Screenscraping Album Artwork From The Linux Command Line

album art cd cli hacking linux programming tools · 9 comments · 950 words · Viewed ~4,817 times.

Like many people, I've collected a fair number of CDs over the years. As hard-drives and MicroSD cards have got larger and cheaper, I've gradually been ripping them to FLAC. Most CD rippers automatically tag the music files with the correct metadata and, nowadays, they will also download and embed album artwork as well.

(As an aside, it always boggled my mind that CDs don't come with metadata burned onto the disc. Even a single spare megabyte would be enough to hold detailed track listing, artwork, etc.)

Back when I started, there was no way to get album artwork. Most media players will recognise that if a .jpg is in a folder with music, then it should be treated as the album artwork. This file is usually called "cover.jpg" or "albumart.jpg" - but that's only convention; any name will do.

So, rather than re-rip all by CDs, I wrote a quick bash script to scrape the images from albumart.org. First the script and then some notes about the choices I made when writing it.

 Bash#!/bin/bash -e
# get_coverart.sh
#
# This simple script will fetch the cover art for the album information provided on the command line.
# It will then download that cover image, and place it into the child directory.
#
# ./get_coverart.sh <relative -path>
#
# get_coverart Beatles/Sgt Pepper
#
# get_coverart Beatles/Sgt_Pepper
#
# get_coverart "Beatles - Sgt_Pepper"
#
# To auto-populate all directories in the current directory, run the following command
#
# find . -type d -exec ./get_coverart "{}" ;
albumpath="$1"

# Escape any problematic character
encoded="$(perl -MURI::Escape -e 'print uri_escape($ARGV[0]);' "$albumpath")"

# Skip if a cover.jpg exists in the directory
if [ -f "$albumpath/cover.jpg" ]
then
echo "$albumpath/cover.jpg already exists"
exit
fi

# Tell the user what is going on
echo ""
echo "Searching for: [$1]"

# scraping AlbumArt.org
url="http://www.albumart.org/index.php?skey=$encoded&itempage=1&newsearch=1&searchindex=Music"
echo "Searching ... [$url]"

# Grab the first Amazon image without an underscore (usually the largest version)
coverurl=`wget -qO - "$url" | grep -m 1 -o 'http://ecx.images-amazon.com/images/I/*/[%0-9a-zA-Z.,-]*.jpg'`

echo "Cover URL: [$coverurl]"

# Save the imager
wget "$coverurl" -O "$albumpath/cover.jpg"

Notes

I originally suggested this as an enhancement for the popular ABCDE Linux ripper. It's based off this older, now obsolete, script.

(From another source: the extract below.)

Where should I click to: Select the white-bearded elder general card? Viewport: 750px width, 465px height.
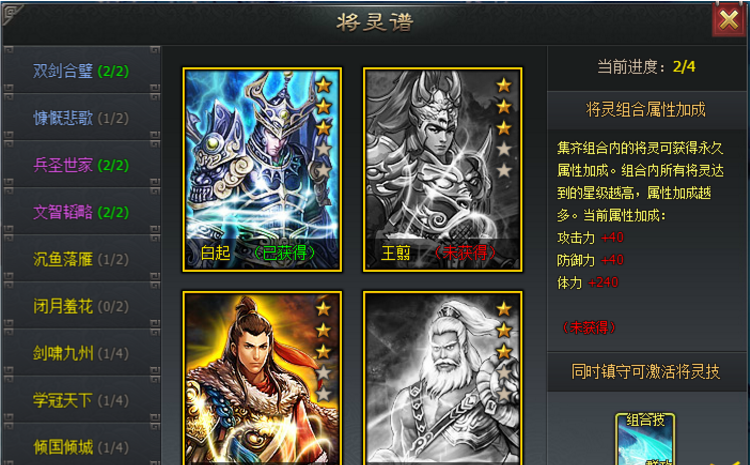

AlbumArt.org uses images from Amazon.com - why not just use the Amazon API?

The Amazon API is great but it requires that you get an account with Amazon and include an API key with every request. That means you can't just dump the script on a box and start downloading - you'd need to configure it first?

Why the change from XPATH?

I love XPATH and use it regularly. What I found when deploying this script to a new Ubuntu install was that xmllint wasn't installed by default. On the other hand, grep is installed on every machine. Seeing as how the Amazon images are a fixed pattern, a regular expression works just fine.

What if there are multiple results from a search?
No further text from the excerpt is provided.